Spindrift 2, the trimaran skippered by Yann Guichard crossed the longitude of the Cape of Good Hope, the first of the three great capes of this round-the-world voyage, last night at 02:06 GMT and Cape Agulhas, the symbolic entry into the Indian Ocean at 04:04 GMT. Spindrift 2 has taken 12 days and 02 minutes to descend the Atlantic from north to south since leaving Ushant on November 22 (average speed 27.64 kts). The difference to the record time on the Ushant–Cape Agulhas section, set four years ago by their predecessor and the Jules Verne Trophy holder, was 12 minutes and 44 seconds.
Spindrift 2 now has to negotiate the Indian Ocean, an ocean renowned as the toughest, most extreme and the most dangerous, although it is the shortest section of this round-the-world voyage (at approximately 5,000 miles). It is an ocean that will begin calmly for Dona Bertarelli, Yann Guichard and their 12 crewmates, because an anticyclone has crept under the south of Africa. This area of high pressure, with moderate north-westerly winds, will temporarily slow the progress of the black and gold trimaran, however, it should find the averages of above 30 knots again with the strengthening breeze off the Marion and Prince Edward Islands.
A tied first quarter From a lead of more than half a day when crossing the equator in a record time for the Jules Verne Trophy, Spindrift 2 has lost almost all its advantage in descending the South Atlantic, because of a storm front off Brazil. But for the last three days, Yann Guichard and his crew have been driving hard (700, 800 and 820 miles a day) at the head of a warm front, and crossed the virtual trajectory of Banque Populaire V on Thursday at 1500hrs (GMT) by a margin of about thirty miles.
Already at 47° South, Spindrift 2 is expected to continue on this east-south-east trajectory for a few hours before settling at around 52° South and pointing at the Kerguelen Islands, the halfway point on the road towards the next cape, Cape Leeuwin, about six days away.
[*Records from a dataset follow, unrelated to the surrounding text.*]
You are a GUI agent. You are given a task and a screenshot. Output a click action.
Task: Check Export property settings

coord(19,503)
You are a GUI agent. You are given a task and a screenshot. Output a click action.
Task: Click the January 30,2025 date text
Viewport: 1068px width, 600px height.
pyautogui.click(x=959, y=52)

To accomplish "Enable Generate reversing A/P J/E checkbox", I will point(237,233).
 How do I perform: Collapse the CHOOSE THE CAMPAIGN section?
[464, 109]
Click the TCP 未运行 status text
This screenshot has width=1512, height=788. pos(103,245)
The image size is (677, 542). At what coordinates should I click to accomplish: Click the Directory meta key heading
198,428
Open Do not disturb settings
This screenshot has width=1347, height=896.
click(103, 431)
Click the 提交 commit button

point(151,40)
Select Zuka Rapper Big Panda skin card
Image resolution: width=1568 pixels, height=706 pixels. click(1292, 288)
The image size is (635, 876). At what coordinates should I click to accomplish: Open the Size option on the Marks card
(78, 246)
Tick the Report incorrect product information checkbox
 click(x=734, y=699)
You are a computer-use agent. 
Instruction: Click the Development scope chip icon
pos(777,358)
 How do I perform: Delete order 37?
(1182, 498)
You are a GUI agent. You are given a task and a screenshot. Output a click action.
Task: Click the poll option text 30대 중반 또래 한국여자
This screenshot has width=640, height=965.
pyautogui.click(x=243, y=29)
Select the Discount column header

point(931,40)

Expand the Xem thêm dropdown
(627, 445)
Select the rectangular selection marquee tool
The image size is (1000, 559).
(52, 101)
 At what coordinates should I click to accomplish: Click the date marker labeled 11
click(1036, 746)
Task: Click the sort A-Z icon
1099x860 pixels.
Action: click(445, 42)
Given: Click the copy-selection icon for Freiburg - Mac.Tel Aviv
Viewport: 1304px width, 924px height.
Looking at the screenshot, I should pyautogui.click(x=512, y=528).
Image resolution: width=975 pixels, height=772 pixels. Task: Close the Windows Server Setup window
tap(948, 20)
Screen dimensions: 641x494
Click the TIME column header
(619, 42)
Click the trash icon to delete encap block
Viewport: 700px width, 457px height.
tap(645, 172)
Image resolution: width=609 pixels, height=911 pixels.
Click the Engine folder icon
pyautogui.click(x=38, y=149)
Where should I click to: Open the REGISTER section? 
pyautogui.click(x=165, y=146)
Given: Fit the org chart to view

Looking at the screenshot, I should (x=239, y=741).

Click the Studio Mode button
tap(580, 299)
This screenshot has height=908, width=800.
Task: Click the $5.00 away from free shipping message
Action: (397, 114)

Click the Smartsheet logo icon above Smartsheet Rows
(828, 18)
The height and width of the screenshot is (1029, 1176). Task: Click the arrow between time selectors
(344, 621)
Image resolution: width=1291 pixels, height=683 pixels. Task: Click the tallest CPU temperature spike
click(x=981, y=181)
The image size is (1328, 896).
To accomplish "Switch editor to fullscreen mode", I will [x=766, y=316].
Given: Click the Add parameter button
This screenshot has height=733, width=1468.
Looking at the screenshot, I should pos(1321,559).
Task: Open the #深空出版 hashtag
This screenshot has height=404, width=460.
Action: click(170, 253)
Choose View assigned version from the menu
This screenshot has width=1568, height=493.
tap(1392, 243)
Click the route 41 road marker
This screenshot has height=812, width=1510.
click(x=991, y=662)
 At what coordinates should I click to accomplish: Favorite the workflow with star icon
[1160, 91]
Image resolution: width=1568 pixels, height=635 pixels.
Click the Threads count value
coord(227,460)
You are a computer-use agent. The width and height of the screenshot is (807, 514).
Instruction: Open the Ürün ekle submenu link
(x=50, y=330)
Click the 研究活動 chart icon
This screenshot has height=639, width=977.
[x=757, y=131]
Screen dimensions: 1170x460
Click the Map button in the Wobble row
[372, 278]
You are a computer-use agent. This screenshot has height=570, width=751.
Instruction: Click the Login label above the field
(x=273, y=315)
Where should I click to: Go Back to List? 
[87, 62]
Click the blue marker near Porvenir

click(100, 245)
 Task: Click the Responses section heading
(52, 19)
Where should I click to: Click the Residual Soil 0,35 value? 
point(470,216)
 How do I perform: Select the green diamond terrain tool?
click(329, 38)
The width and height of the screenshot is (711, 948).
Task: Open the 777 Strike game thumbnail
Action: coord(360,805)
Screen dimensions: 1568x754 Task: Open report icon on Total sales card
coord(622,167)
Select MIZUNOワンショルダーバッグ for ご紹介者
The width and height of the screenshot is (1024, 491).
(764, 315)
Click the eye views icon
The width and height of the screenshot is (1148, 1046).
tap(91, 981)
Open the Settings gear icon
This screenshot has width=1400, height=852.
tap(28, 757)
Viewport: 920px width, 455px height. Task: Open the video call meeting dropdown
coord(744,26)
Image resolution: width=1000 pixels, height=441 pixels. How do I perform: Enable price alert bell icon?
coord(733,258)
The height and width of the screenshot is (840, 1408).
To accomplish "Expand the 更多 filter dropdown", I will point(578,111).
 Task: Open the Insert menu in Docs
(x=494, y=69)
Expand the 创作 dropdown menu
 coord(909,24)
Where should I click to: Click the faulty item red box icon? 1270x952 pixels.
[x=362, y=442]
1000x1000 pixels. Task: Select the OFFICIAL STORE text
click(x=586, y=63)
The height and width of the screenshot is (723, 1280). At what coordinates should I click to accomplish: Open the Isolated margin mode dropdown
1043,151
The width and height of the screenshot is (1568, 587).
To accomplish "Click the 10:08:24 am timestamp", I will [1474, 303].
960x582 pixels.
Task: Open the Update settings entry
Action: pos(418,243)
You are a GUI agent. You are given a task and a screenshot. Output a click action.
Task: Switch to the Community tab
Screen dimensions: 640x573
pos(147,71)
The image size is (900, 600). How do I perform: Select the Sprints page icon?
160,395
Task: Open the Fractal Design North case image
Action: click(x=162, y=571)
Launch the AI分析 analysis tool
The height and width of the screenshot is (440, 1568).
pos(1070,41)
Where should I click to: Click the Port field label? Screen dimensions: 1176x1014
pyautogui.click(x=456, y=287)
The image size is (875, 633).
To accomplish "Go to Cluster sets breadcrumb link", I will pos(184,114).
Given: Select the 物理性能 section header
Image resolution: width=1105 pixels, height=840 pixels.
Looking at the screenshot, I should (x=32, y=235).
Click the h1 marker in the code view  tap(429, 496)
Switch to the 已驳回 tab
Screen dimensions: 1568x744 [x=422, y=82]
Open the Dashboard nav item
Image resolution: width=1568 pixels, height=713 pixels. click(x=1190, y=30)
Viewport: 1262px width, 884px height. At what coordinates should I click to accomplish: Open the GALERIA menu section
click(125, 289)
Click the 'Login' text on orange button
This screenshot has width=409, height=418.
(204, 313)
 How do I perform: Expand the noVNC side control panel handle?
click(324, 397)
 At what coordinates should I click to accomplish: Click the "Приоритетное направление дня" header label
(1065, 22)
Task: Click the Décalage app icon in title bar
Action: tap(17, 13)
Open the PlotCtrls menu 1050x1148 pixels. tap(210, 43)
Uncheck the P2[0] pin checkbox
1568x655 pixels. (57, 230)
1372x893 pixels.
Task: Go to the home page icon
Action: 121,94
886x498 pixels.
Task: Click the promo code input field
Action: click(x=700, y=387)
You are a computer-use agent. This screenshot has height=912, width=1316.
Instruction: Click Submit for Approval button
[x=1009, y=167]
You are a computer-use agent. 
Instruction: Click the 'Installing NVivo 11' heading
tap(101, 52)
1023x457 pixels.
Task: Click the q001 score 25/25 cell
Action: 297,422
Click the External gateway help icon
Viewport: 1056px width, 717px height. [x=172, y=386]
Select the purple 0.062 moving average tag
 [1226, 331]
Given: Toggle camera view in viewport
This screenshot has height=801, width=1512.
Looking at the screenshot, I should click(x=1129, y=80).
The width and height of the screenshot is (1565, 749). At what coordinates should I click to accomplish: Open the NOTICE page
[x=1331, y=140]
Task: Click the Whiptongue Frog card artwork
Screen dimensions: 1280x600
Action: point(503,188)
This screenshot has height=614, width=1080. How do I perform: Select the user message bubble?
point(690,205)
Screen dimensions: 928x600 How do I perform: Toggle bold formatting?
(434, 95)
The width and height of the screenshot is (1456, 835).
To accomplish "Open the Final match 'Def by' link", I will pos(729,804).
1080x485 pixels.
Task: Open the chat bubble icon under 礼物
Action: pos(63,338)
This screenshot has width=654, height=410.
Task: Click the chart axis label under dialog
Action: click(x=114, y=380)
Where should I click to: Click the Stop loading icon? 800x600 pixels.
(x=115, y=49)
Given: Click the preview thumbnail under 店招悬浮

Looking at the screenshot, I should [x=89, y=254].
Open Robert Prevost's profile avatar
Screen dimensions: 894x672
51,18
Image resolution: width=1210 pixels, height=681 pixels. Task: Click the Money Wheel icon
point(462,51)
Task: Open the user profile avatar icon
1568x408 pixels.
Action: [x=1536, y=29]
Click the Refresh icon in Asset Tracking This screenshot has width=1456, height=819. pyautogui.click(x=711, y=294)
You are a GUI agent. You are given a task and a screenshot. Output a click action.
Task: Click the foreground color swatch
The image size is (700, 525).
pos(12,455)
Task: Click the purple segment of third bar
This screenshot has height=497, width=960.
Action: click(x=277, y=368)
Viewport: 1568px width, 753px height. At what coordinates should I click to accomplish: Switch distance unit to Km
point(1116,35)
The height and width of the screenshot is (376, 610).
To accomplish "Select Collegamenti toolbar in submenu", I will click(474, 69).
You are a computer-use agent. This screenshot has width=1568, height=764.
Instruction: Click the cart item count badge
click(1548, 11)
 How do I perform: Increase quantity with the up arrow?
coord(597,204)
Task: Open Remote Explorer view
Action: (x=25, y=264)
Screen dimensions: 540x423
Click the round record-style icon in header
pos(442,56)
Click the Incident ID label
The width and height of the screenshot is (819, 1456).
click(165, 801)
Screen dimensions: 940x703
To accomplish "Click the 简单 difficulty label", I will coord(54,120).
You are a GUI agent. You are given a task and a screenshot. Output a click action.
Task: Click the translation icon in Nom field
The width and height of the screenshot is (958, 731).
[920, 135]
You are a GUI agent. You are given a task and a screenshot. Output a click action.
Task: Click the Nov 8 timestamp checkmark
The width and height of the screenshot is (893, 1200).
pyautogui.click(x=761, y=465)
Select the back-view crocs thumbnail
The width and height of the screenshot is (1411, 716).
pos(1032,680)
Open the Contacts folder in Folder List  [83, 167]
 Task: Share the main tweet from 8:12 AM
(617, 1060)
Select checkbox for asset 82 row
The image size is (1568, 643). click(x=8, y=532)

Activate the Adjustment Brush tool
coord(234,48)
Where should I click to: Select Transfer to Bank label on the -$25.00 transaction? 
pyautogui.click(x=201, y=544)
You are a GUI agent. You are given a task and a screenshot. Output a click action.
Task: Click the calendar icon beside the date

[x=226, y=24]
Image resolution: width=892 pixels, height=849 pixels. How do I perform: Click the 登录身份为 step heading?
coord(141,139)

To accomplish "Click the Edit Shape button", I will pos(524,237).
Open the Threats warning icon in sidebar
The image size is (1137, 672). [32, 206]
But this Indian Ocean crossing looks complicated, with two weather variables to negotiate: the presence of icebergs and drift ice off the coast of the Kerguelen archipelago and the arrival of a tropical depression descending quickly from Madagascar. They will need to constantly take the safest path to avoid the growlers (blocks of ice weighing several tonnes), and to position themselves ahead of the violent disturbance that will “cross the road” just after the Kerguelen Islands.